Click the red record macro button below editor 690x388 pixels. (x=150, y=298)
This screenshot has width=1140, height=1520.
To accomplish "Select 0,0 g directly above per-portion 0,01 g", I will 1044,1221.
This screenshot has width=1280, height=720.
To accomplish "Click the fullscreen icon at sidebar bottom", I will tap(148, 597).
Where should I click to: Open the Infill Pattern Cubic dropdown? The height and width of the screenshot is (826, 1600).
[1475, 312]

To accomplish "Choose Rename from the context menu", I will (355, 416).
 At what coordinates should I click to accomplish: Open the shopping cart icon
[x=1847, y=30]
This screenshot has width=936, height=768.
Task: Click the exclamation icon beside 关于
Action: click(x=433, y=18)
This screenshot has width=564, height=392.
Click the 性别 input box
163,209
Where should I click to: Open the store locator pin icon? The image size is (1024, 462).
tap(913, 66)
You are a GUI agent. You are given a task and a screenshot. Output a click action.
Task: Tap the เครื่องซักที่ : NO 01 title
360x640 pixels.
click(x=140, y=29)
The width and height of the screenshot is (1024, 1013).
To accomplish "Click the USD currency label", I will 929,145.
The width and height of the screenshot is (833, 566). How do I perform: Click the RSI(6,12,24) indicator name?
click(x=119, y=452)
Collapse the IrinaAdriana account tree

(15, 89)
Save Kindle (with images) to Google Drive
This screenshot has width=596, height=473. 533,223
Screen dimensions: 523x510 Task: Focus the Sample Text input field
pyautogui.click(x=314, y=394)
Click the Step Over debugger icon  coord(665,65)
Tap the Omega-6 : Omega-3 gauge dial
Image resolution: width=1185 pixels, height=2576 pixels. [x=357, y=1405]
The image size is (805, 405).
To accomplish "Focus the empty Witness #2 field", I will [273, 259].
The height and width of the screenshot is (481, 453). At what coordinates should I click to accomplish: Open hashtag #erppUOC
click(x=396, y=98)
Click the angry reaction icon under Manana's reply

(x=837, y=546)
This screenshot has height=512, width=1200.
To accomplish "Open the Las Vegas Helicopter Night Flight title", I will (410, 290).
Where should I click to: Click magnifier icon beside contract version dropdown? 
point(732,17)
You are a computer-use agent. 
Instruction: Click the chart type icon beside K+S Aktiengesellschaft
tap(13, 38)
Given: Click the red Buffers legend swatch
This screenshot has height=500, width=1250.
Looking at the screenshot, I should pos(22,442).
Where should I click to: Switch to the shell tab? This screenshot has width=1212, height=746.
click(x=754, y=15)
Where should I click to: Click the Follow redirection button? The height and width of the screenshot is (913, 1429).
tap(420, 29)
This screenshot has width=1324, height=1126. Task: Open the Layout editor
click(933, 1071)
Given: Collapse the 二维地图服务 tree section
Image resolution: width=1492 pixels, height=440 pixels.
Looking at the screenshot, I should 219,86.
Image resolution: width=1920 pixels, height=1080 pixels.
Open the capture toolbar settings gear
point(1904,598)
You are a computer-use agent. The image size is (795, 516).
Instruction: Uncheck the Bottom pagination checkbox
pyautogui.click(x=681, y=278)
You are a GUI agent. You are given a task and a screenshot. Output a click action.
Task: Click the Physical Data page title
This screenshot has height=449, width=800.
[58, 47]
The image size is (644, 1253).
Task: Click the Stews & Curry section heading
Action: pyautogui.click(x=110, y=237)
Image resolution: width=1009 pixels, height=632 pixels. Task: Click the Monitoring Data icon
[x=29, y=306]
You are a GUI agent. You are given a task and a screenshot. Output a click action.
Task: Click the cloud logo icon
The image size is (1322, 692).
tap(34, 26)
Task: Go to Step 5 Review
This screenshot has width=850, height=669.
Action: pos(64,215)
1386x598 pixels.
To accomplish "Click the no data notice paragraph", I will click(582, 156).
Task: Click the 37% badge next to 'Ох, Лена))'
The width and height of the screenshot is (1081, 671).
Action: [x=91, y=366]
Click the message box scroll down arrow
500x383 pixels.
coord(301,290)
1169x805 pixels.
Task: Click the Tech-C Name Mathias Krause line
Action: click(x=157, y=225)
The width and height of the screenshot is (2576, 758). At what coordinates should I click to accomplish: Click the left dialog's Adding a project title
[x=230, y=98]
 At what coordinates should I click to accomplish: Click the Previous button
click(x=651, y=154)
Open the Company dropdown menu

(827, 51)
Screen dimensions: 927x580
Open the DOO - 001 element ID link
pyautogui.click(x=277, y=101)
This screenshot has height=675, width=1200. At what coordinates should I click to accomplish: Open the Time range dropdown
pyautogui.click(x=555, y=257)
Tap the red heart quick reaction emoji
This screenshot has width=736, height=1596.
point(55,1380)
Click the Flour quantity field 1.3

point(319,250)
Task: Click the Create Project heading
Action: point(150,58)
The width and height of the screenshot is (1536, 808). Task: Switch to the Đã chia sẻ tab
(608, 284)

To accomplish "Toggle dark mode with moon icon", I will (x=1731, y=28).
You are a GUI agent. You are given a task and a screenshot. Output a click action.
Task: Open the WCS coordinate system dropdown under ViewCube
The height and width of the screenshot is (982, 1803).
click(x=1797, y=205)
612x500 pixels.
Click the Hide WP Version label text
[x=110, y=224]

= = = = = = =

Please set down the full listing above, word for word.

◆ **REPLY TO THE EXERCISE**:
Click the red record macro button below editor 690x388 pixels. (x=150, y=298)
This screenshot has width=1140, height=1520.
To accomplish "Select 0,0 g directly above per-portion 0,01 g", I will 1044,1221.
This screenshot has width=1280, height=720.
To accomplish "Click the fullscreen icon at sidebar bottom", I will tap(148, 597).
Where should I click to: Open the Infill Pattern Cubic dropdown? The height and width of the screenshot is (826, 1600).
[1475, 312]

To accomplish "Choose Rename from the context menu", I will (355, 416).
 At what coordinates should I click to accomplish: Open the shopping cart icon
[x=1847, y=30]
This screenshot has width=936, height=768.
Task: Click the exclamation icon beside 关于
Action: click(x=433, y=18)
This screenshot has width=564, height=392.
Click the 性别 input box
163,209
Where should I click to: Open the store locator pin icon? The image size is (1024, 462).
tap(913, 66)
You are a GUI agent. You are given a task and a screenshot. Output a click action.
Task: Tap the เครื่องซักที่ : NO 01 title
360x640 pixels.
click(x=140, y=29)
The width and height of the screenshot is (1024, 1013).
To accomplish "Click the USD currency label", I will 929,145.
The width and height of the screenshot is (833, 566). How do I perform: Click the RSI(6,12,24) indicator name?
click(x=119, y=452)
Collapse the IrinaAdriana account tree

(15, 89)
Save Kindle (with images) to Google Drive
This screenshot has width=596, height=473. 533,223
Screen dimensions: 523x510 Task: Focus the Sample Text input field
pyautogui.click(x=314, y=394)
Click the Step Over debugger icon  coord(665,65)
Tap the Omega-6 : Omega-3 gauge dial
Image resolution: width=1185 pixels, height=2576 pixels. [x=357, y=1405]
The image size is (805, 405).
To accomplish "Focus the empty Witness #2 field", I will [273, 259].
The height and width of the screenshot is (481, 453). At what coordinates should I click to accomplish: Open hashtag #erppUOC
click(x=396, y=98)
Click the angry reaction icon under Manana's reply

(x=837, y=546)
This screenshot has height=512, width=1200.
To accomplish "Open the Las Vegas Helicopter Night Flight title", I will (410, 290).
Where should I click to: Click magnifier icon beside contract version dropdown? 
point(732,17)
You are a computer-use agent. 
Instruction: Click the chart type icon beside K+S Aktiengesellschaft
tap(13, 38)
Given: Click the red Buffers legend swatch
This screenshot has height=500, width=1250.
Looking at the screenshot, I should pos(22,442).
Where should I click to: Switch to the shell tab? This screenshot has width=1212, height=746.
click(x=754, y=15)
Where should I click to: Click the Follow redirection button? The height and width of the screenshot is (913, 1429).
tap(420, 29)
This screenshot has width=1324, height=1126. Task: Open the Layout editor
click(933, 1071)
Given: Collapse the 二维地图服务 tree section
Image resolution: width=1492 pixels, height=440 pixels.
Looking at the screenshot, I should 219,86.
Image resolution: width=1920 pixels, height=1080 pixels.
Open the capture toolbar settings gear
point(1904,598)
You are a computer-use agent. The image size is (795, 516).
Instruction: Uncheck the Bottom pagination checkbox
pyautogui.click(x=681, y=278)
You are a GUI agent. You are given a task and a screenshot. Output a click action.
Task: Click the Physical Data page title
This screenshot has height=449, width=800.
[58, 47]
The image size is (644, 1253).
Task: Click the Stews & Curry section heading
Action: pyautogui.click(x=110, y=237)
Image resolution: width=1009 pixels, height=632 pixels. Task: Click the Monitoring Data icon
[x=29, y=306]
You are a GUI agent. You are given a task and a screenshot. Output a click action.
Task: Click the cloud logo icon
The image size is (1322, 692).
tap(34, 26)
Task: Go to Step 5 Review
This screenshot has width=850, height=669.
Action: pos(64,215)
1386x598 pixels.
To accomplish "Click the no data notice paragraph", I will click(582, 156).
Task: Click the 37% badge next to 'Ох, Лена))'
The width and height of the screenshot is (1081, 671).
Action: [x=91, y=366]
Click the message box scroll down arrow
500x383 pixels.
coord(301,290)
1169x805 pixels.
Task: Click the Tech-C Name Mathias Krause line
Action: click(x=157, y=225)
The width and height of the screenshot is (2576, 758). At what coordinates should I click to accomplish: Click the left dialog's Adding a project title
[x=230, y=98]
 At what coordinates should I click to accomplish: Click the Previous button
click(x=651, y=154)
Open the Company dropdown menu

(827, 51)
Screen dimensions: 927x580
Open the DOO - 001 element ID link
pyautogui.click(x=277, y=101)
This screenshot has height=675, width=1200. At what coordinates should I click to accomplish: Open the Time range dropdown
pyautogui.click(x=555, y=257)
Tap the red heart quick reaction emoji
This screenshot has width=736, height=1596.
point(55,1380)
Click the Flour quantity field 1.3

point(319,250)
Task: Click the Create Project heading
Action: point(150,58)
The width and height of the screenshot is (1536, 808). Task: Switch to the Đã chia sẻ tab
(608, 284)

To accomplish "Toggle dark mode with moon icon", I will (x=1731, y=28).
You are a GUI agent. You are given a task and a screenshot. Output a click action.
Task: Open the WCS coordinate system dropdown under ViewCube
The height and width of the screenshot is (982, 1803).
click(x=1797, y=205)
612x500 pixels.
Click the Hide WP Version label text
[x=110, y=224]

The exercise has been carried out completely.